Minas Gerais é o terceiro estado brasileiro com o maior número de cédulas falsas retiradas de circulação em 2026. De acordo com dados do Banco Central, 8.186 notas falsificadas foram apreendidas no estado entre janeiro e julho.
Em todo o Brasil, mais de 65 mil cédulas falsas foram retidas no mesmo período. Em Minas, as notas de maior valor representam a maior parte das apreensões. Foram 4.289 cédulas falsas de R$ 200 e 2.843 de R$ 100.
O cenário exige atenção principalmente do comércio, já que quem recebe uma nota falsa pode acabar ficando com o prejuízo. Apesar do crescimento de pagamentos por cartão e Pix, o dinheiro em espécie ainda é utilizado por parte da população.

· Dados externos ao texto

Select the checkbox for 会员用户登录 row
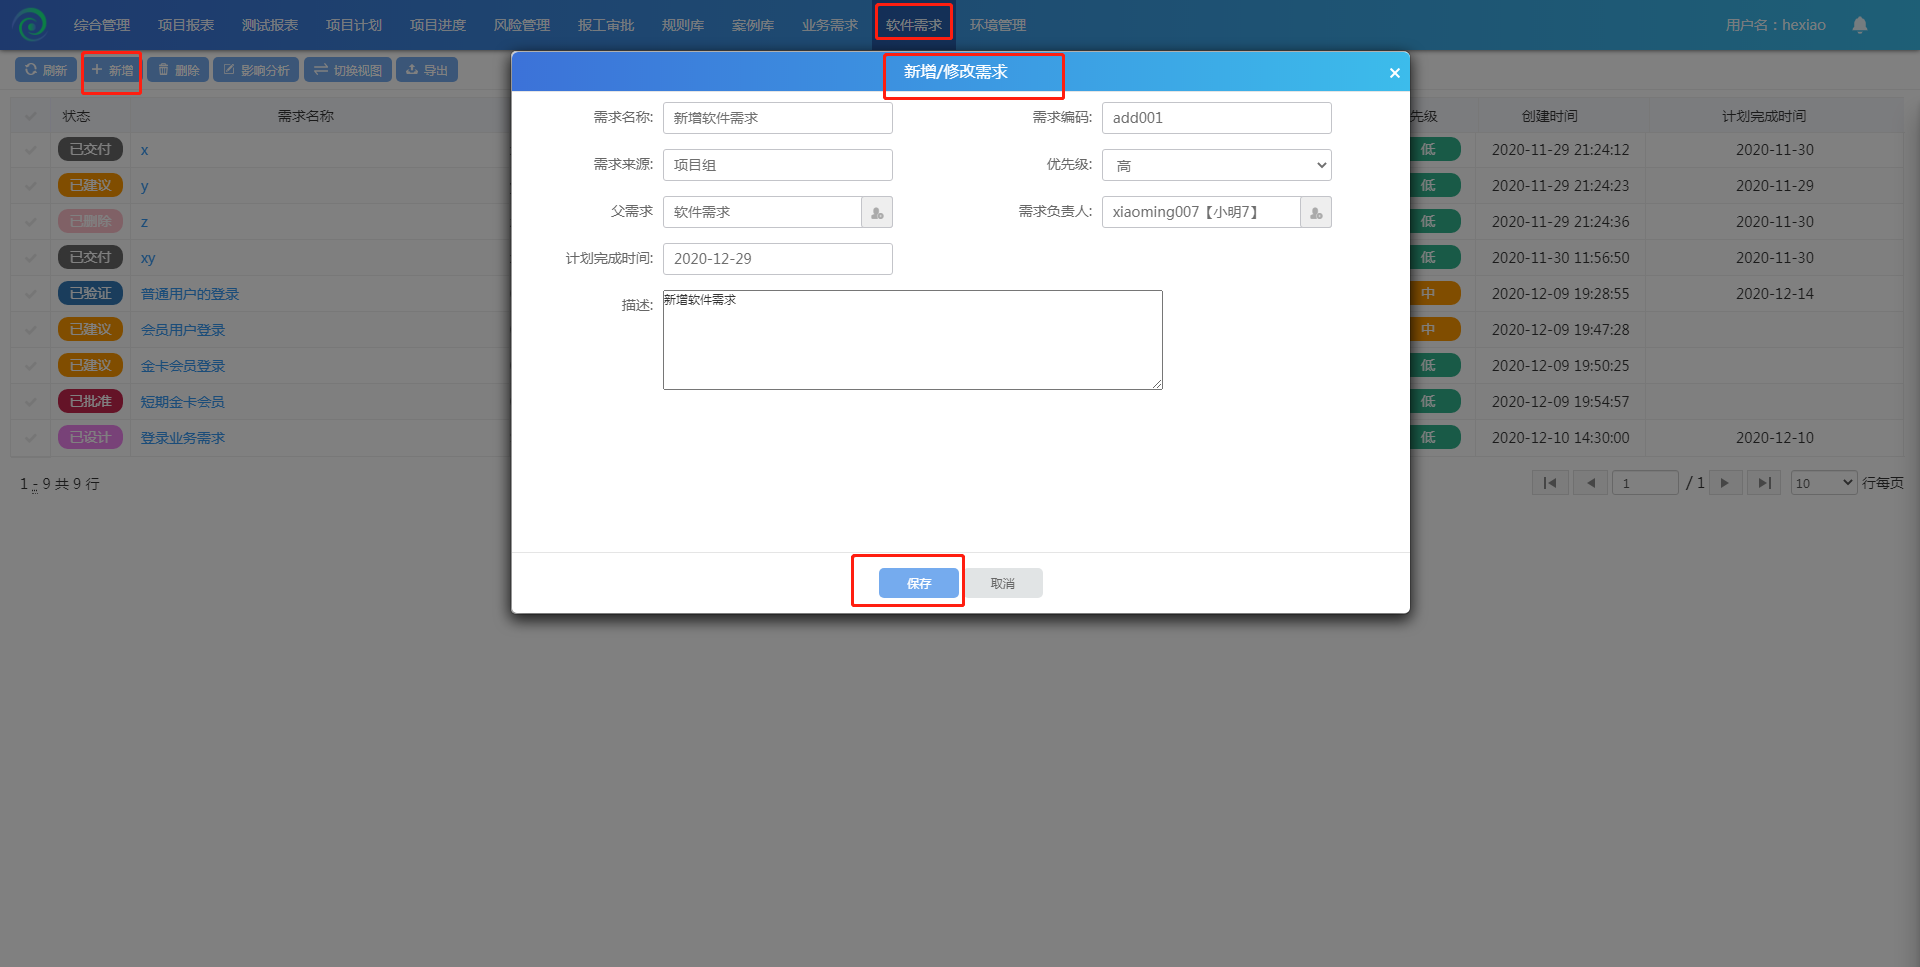1920x967 pixels. click(31, 330)
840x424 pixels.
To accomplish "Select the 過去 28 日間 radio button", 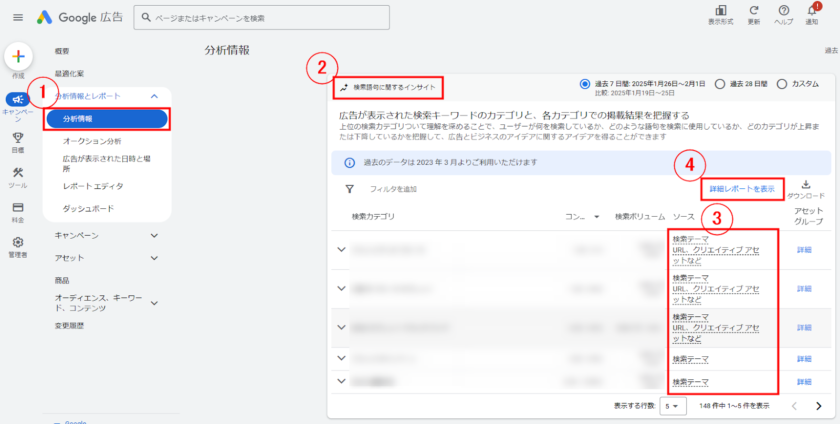I will [720, 84].
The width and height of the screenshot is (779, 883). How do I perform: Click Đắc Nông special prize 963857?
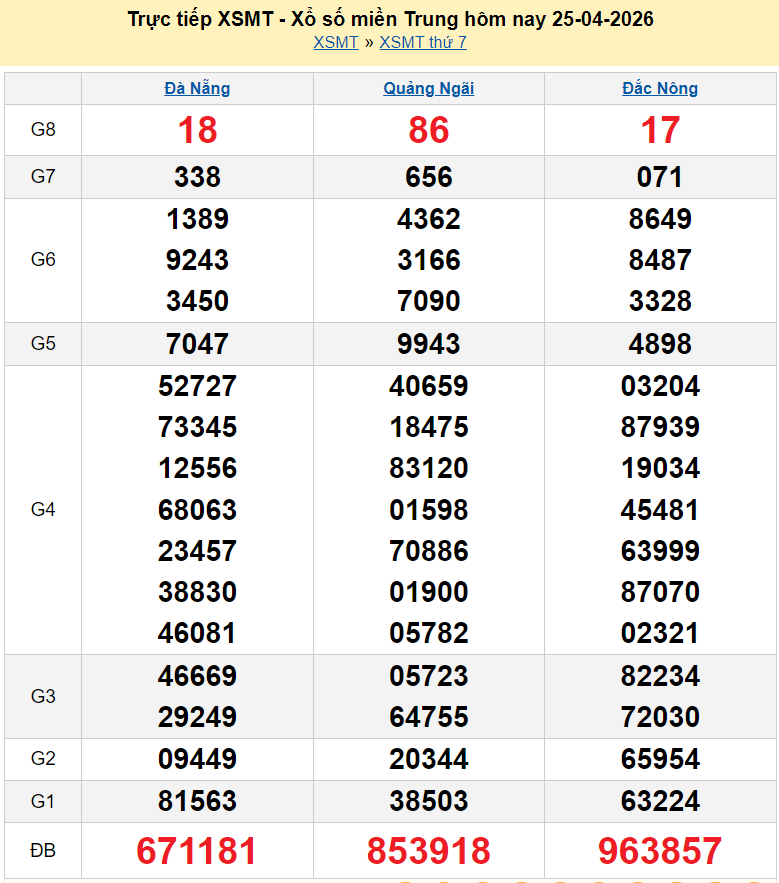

A orientação é que comerciantes reforcem os cuidados e treinem os funcionários para identificar os principais elementos de segurança das cédulas, como marca-d’água, alto-relevo, fio de segurança e elementos que mudam de cor. O Banco Central disponibiliza orientações para ajudar a população a conferir esses itens.
Caso haja suspeita de falsificação, a nota não deve ser aceita nem repassada. A recomendação do Banco Central é encaminhar a cédula para análise em uma instituição bancária e solicitar um recibo de retenção.
O Banco Central também alerta que notas falsas não são trocadas por cédulas verdadeiras, portanto não há ressarcimento pela instituição.
Do ponto de vista criminal, é necessário analisar se a pessoa que colocou a cédula em circulação sabia que ela era falsa. Caso quem repassou a nota seja identificado, a vítima pode registrar uma ocorrência e, dependendo da situação, buscar reparação pelo prejuízo.